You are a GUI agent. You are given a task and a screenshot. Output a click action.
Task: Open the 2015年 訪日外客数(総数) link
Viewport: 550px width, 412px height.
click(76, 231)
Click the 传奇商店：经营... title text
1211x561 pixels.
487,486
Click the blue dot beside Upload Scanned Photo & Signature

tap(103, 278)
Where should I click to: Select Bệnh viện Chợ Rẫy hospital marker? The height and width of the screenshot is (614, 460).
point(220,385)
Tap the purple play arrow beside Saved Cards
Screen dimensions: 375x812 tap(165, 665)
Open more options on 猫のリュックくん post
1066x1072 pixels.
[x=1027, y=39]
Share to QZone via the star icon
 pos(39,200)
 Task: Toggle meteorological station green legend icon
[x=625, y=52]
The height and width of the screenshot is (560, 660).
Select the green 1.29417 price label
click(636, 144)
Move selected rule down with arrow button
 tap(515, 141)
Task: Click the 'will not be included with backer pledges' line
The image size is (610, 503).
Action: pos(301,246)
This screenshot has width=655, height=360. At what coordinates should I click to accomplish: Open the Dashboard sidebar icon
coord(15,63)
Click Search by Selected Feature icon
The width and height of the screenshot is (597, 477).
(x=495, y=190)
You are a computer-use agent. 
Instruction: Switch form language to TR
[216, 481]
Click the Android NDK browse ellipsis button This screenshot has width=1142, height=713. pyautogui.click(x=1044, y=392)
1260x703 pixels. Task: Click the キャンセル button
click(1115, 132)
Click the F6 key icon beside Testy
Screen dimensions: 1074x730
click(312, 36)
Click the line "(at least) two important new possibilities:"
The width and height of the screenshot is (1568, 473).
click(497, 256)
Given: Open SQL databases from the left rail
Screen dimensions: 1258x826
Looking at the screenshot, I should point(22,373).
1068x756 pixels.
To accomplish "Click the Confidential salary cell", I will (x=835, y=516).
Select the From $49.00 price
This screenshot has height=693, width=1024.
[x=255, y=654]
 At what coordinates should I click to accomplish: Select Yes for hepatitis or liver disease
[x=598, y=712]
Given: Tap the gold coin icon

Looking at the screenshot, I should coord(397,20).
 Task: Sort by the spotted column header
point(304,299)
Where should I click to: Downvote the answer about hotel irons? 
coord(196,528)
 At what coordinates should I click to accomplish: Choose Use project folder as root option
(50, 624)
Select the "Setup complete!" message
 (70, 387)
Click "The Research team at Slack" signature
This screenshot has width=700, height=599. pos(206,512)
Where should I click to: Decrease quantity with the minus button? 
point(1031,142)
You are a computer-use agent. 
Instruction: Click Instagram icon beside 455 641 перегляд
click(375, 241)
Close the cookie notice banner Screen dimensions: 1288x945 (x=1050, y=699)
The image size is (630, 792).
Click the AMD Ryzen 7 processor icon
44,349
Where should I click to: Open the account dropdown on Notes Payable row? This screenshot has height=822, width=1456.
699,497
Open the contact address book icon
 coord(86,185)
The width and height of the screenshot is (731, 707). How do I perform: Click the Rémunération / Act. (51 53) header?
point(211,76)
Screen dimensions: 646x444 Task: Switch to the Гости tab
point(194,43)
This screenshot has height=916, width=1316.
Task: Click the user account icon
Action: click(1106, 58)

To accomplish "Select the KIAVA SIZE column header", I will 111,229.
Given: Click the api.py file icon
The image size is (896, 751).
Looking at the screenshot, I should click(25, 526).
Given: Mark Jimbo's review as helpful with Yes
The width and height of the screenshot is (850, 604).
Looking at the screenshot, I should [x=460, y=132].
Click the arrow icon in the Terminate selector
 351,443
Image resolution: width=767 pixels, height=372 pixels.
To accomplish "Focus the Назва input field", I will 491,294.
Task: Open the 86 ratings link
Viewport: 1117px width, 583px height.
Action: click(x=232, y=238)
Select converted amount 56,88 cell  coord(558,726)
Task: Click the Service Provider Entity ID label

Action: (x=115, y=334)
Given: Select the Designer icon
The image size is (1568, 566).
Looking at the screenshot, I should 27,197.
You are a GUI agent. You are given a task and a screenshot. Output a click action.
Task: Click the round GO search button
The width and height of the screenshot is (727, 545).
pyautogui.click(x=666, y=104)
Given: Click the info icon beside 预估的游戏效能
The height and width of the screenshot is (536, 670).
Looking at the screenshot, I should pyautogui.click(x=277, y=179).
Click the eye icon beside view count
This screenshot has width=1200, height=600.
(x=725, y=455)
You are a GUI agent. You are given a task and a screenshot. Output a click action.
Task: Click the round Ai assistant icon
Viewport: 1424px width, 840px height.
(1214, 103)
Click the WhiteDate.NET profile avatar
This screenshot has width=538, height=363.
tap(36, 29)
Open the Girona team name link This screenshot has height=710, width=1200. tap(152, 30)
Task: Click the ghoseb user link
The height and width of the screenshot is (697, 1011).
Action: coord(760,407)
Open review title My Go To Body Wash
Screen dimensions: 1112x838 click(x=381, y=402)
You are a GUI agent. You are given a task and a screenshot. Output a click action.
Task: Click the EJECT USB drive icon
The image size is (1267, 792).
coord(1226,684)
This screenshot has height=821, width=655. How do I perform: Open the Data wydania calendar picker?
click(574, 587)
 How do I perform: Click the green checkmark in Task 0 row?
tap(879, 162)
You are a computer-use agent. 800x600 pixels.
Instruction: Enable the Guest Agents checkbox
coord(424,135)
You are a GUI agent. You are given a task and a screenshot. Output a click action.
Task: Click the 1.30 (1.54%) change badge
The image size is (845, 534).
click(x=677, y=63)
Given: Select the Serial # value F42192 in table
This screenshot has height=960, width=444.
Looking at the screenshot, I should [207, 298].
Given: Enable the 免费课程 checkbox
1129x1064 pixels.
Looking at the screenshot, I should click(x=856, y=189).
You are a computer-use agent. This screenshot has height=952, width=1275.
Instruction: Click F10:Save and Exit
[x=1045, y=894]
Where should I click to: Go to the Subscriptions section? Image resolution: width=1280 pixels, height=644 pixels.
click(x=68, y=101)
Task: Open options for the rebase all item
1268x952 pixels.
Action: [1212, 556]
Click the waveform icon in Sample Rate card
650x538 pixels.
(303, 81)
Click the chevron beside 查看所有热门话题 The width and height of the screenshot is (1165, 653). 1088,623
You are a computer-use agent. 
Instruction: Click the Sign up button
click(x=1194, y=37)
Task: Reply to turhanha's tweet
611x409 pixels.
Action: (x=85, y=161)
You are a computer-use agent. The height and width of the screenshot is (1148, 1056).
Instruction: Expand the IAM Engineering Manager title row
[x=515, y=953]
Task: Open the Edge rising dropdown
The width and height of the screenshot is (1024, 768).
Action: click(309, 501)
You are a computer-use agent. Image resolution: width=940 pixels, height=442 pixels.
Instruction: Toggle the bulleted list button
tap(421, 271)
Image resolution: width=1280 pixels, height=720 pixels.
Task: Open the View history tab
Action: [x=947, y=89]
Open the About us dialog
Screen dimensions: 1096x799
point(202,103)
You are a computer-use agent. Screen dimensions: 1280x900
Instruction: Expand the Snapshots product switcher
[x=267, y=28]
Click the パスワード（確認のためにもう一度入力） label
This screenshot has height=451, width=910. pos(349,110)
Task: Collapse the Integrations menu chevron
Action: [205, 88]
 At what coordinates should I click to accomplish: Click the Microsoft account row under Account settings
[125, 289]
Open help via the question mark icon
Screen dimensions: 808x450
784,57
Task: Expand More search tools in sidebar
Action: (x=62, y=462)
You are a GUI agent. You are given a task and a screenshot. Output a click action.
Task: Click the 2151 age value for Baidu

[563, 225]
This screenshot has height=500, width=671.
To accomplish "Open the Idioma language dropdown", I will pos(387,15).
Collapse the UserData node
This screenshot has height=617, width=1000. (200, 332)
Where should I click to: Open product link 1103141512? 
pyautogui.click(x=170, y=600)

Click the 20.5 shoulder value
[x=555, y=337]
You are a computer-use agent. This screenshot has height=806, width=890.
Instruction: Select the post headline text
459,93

- - -

What this task involves >> Search the entries for the word "round". Copy every line where it occurs.

Completed exercise >>
Task: Click the round GO search button
Task: Click the round Ai assistant icon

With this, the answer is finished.